Saturday, February 10, 2018

Exit Man-Child

I watched Phantom Thread a few days ago. In the theatre! The last film I watched in the theatre was probably Nil Batte Sannata, but this was Daniel Day-Lewis' last, so I had to watch it on a big screen, etc etc is why I put myself through all that going to a mall to watch a film entails.

(That was a complicated sentence. I will keep it simple for the rest of this post).

In this interview with middle school girls, Anderson says that he wanted to work with Day-Lewis again, and so over the course of a few months, the two of them sat together and figured out the story they wanted to tell.

So here's the thing: this story of a grown man surrounded by women propping him up in all things great and small is the role Daniel Day-Lewis wanted to be his last, before he retires forever from cinema.

That is even more disappointing than the film itself.

I'm not going over the plot. It involves clothes, Day-Lewis looking quite hot, the women he dresses not so, and a weird twist in the tale in the last ten minutes that was - how shall I put it? - very difficult to stomach.

You'd think that a film where most of the speaking roles belong to women, where in fact, there are more named women characters than men, would be a good thing. Nope. Not if, in all their actions, the needs of this great big man-child are the only important thing.

He needs silence at the breakfast table. Scrape butter too loudly, crunch toast, pour tea from an unacceptable height, tell him he's expected to attend a wedding, and the man's a nervous wreck, his day ruined and his inspiration in shreds. He asks a woman out and talks about his dead mother the entire time. Worse: he removes her make up at a restaurant because that's how he likes to see her. 

And so creepy the way his sister grooms this woman he brings home to be his muse (someone said on twitter, men having muses is nothing more than a way to conceal an erection beneath an education): how softly she should eat, how she must not introduce the slightest variation in his routine, etc etc.
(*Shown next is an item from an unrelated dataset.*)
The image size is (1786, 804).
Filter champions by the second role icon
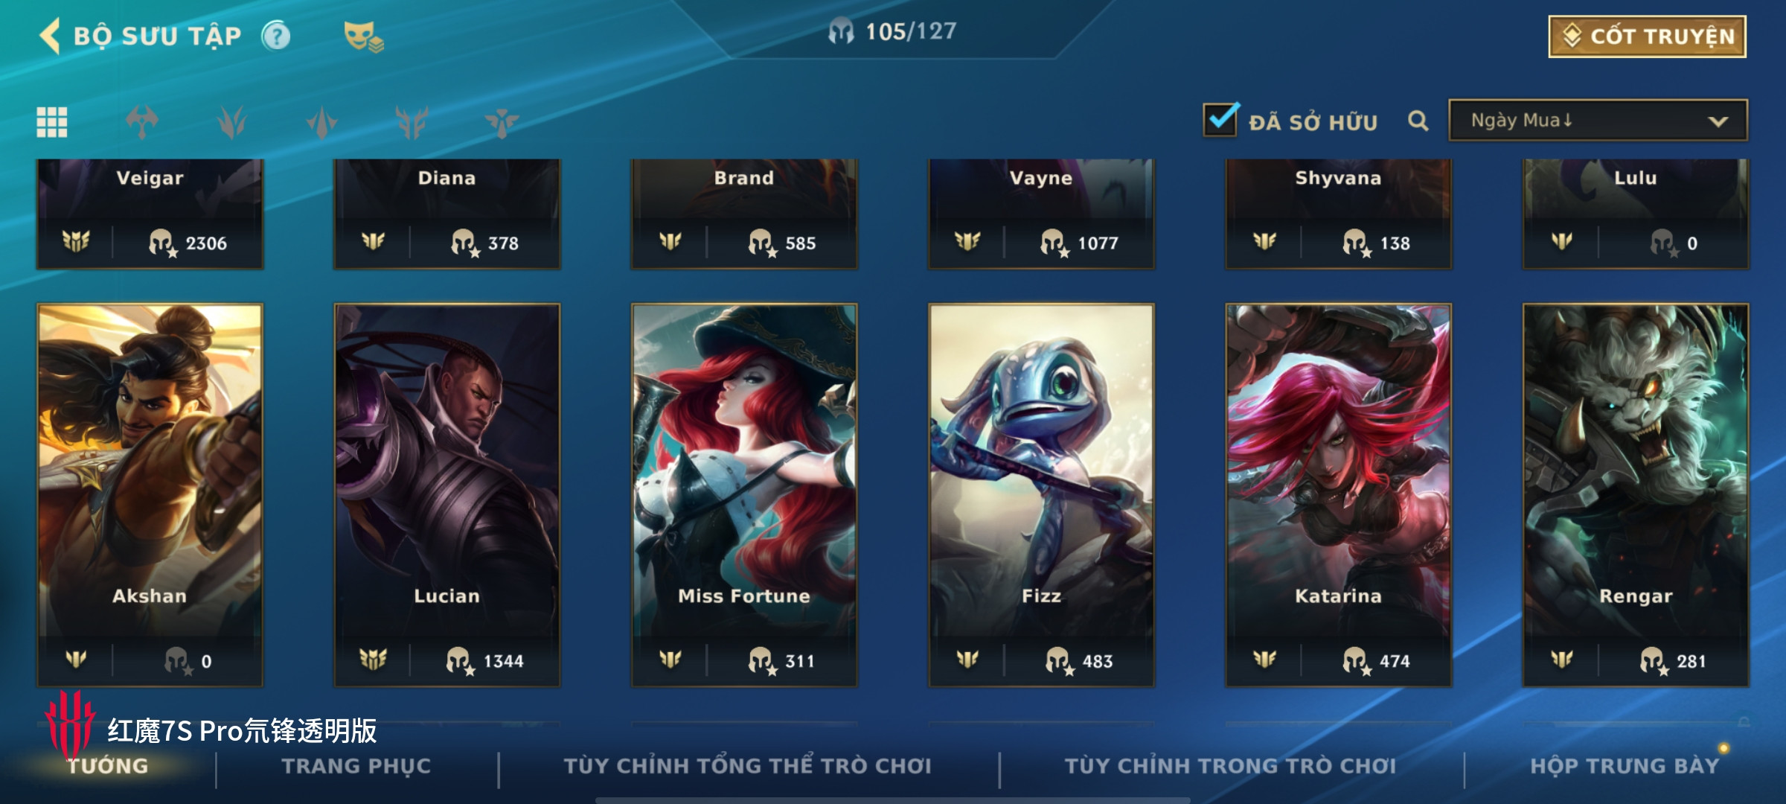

I think this is supposed to signify the man's fragile genius. 

Poor Daniel Day-Lewis. If he needs to remove every male character from the script (bar one doctor whom his character tells to fuck off), if he needs to play a man who has to have women mother him and protect him and stand like mannequins around him, and be jealous but not so jealous that they impinge on his life in any meaningful way, all in order to garner a final Oscar nomination, then that's just pathetic.

If he wins, I think I will be capable of one more level of disappointment. (Personally, I think Timothee Chalamet should win in this category).

(I had more to say but now I'm just bored with how silly this film is. Now that this is out my system, I hope I will stop saying, "Another thing about Phantom Thread' to myself at odd moments during the day.)